### Set exercise 1
In the records below, reproduce word for word every line from the one containing "Given: Select the 待办 clock document icon" through the end of the records, both ends included. Leave the pictures out.

### Excerpt to read
# No longer sleeping through the night...any ideas?



## jachambers (Jun 6, 2008)

My husband and I have a 6.5 month old vizsla puppy (we've had him since he was 12wks) Over the past week, his sleeping routine has dramatically changed. 
He usually sleeps from 10pm to 5:45 am. Now, he is waking up approx 3-4xs a night and is wide awake at 5:00am. Any ideas? Suggestions would be greatly appreciated.


----------



## RubyRoo (Feb 1, 2011)

We went through this with Ruby. She kept waking up in the middle of the night around that age. Your best bet is to ignore him. Ruby ended up growing out of it.

Also, the older they get the more exercise they need. Make sure he is nice and worn out. We started going rollerblading around the neighborhood with Ruby. One time around the block and she is wiped out.


----------



## jachambers (Jun 6, 2008)

The first time it happened we didnt ignore it for the simple fact it hasnt happened since he was younger, and we were both worried. But, in our defense, our pup did have to go to the bathroom so we thought that was the reason he was crying. He gets lots of attention & exercise when we get home....walks around the neighborhood, playing fetch & catch in the yard, working on the new commands we learn in his training class, ect. One of his favorite things to do is play with other dogs, but unfortunately we can't take him to local dog parks  because he's still an intact male.


----------



## pippa31 (Aug 2, 2011)

We JUST went through this with Pippa. We also found that when we let her out she went to the bathroom (which led us to think that she needed to go to the bathroom every time she cried in her crate in the middle of the night!).

We tried a TON of different suggestions and nothing seemed to work. Finally, we started ignoring her (which was not easy) and it worked. *It took about a week and a half of consistent ignoring*, but then she settled back into her regular routine (9:45-5:30). I've heard from other Vizsla owners that they went through the same thing, so I have to believe it is "growing pains"


----------



## jachambers (Jun 6, 2008)

Thanks! Hudson (our V) did better Friday & Saturday night but last night was another story  Hoping this resolves soon....fingers crossed


----------



## Looney (Sep 28, 2011)

how old do they have to be to rollerblade on the street with you?????


----------



## Tina Bendzsa (Apr 11, 2012)

Realize this is an old post but just wanted you to know that this has helped us a lot with our 8 mos. old, Zsiggi, who has been keeping us up this week all of a sudden. Given he's never behaved like this before, we thought he just wasn't feeling well so have been coming to him at 2 and 4 am each night when he cries. We let him outside, he goes pee, and he goes back into his crate and back to sleep until 6am when he's up for the day. I can't remember feeling this sleep deprived since my daughter was born. Definitely will hand out the earplugs tonight and hope for the best.

Tina


----------



## MilesMom (Jun 21, 2012)

We went through the same thing with Miles around that age!! It lasted about 2 weeks unfortunately. In our case, I think it was because he was going through another round of teething and was uncomfortable. Best of luck, we just waited it out and now he's fine.


----------

### Data excerpts
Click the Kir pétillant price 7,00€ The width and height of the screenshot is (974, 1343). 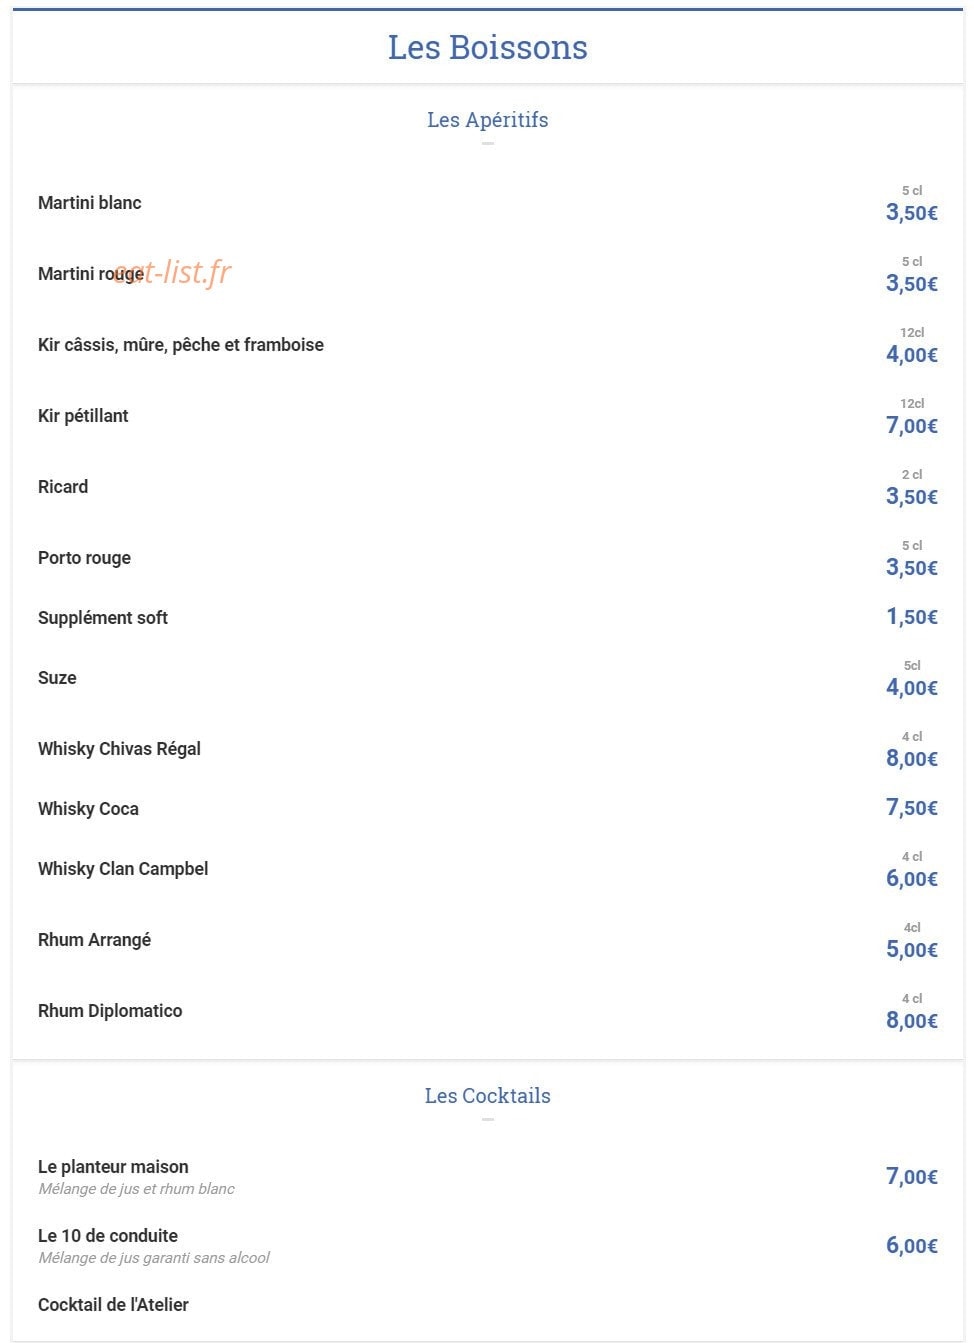[912, 426]
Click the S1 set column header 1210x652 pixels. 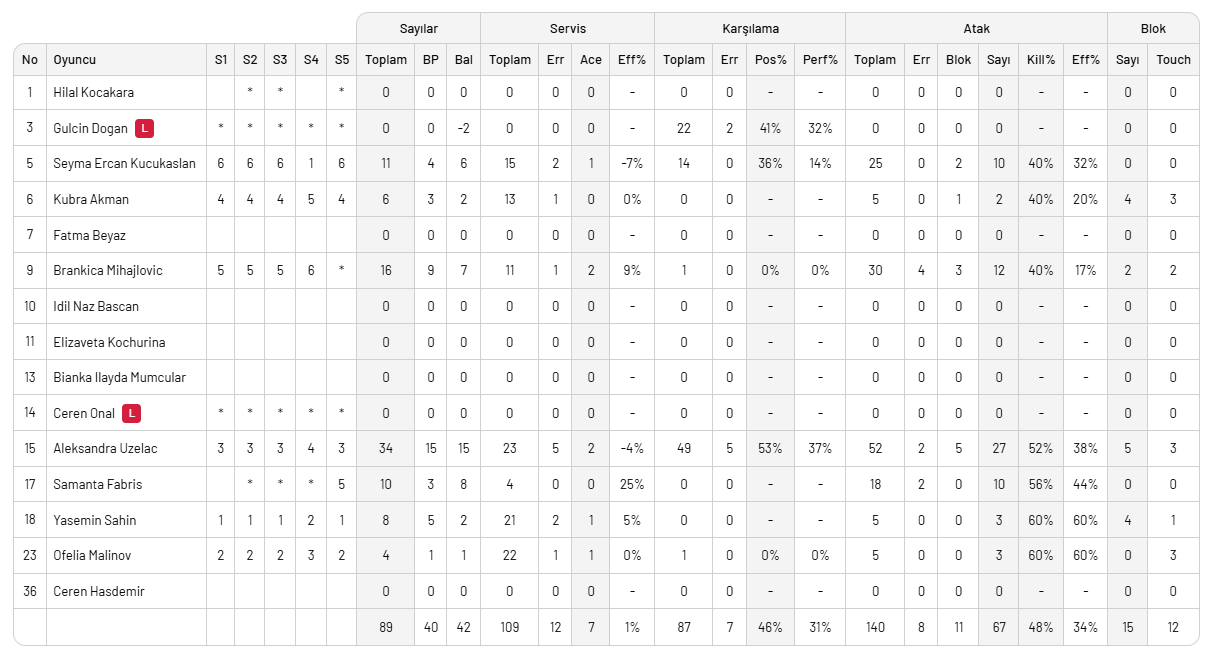coord(220,60)
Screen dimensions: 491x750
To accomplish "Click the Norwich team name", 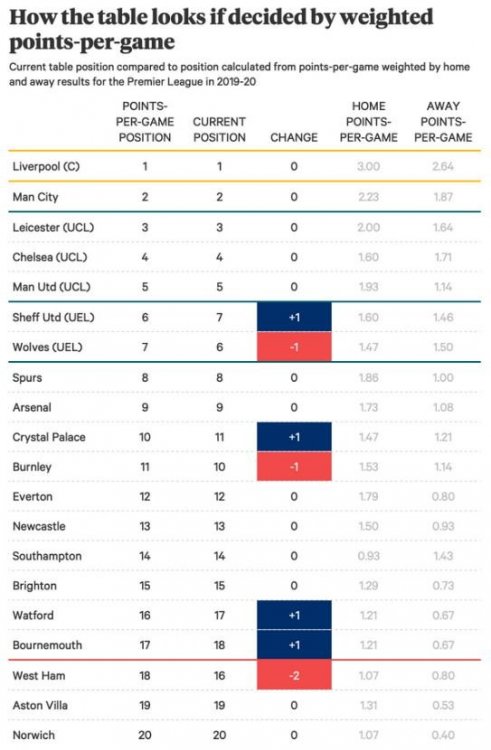I will 33,735.
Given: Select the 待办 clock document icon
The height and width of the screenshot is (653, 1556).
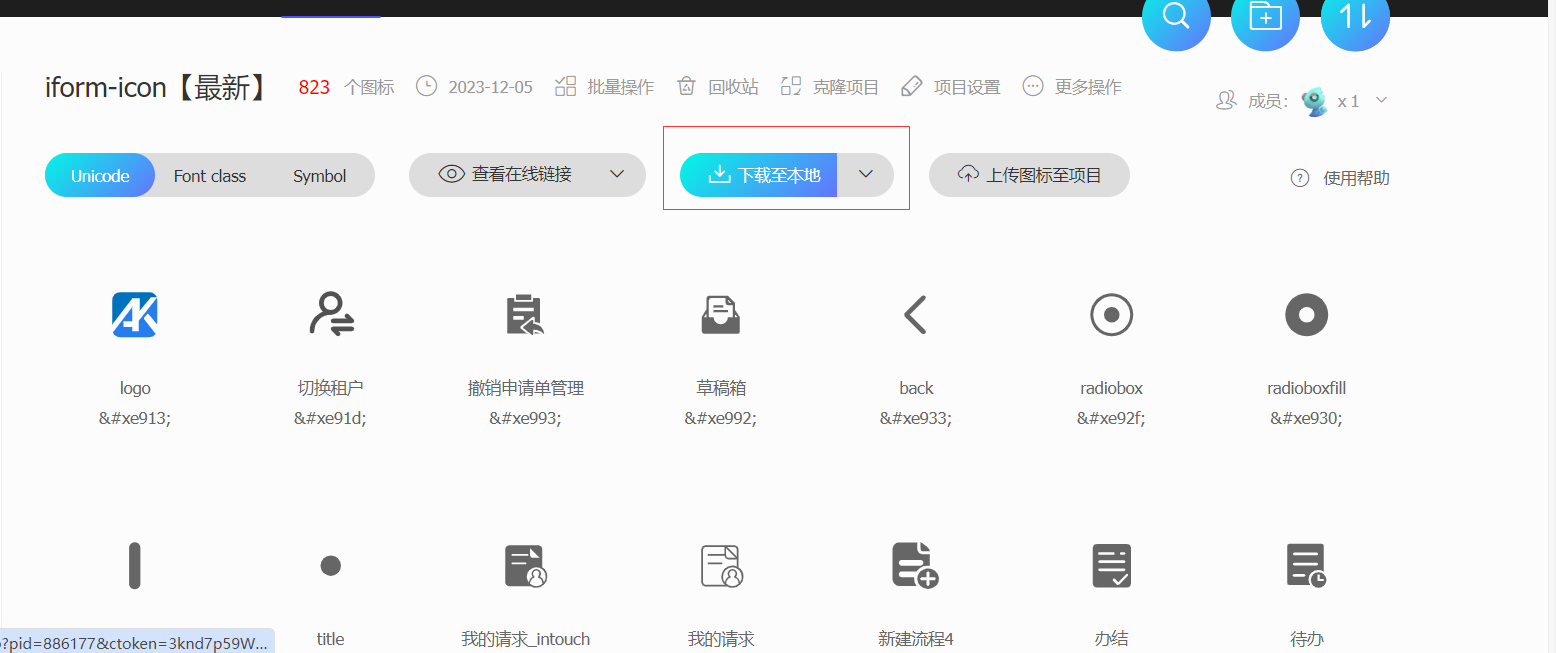Looking at the screenshot, I should point(1306,565).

### Set exercise 2
List every dog's name mentioned in the forum thread about the vizsla puppy's sleep.

### Full solution 1
Given: Select the 待办 clock document icon
The height and width of the screenshot is (653, 1556).
Looking at the screenshot, I should point(1306,565).

### Full solution 2
Ruby, Pippa, Hudson, Zsiggi, Miles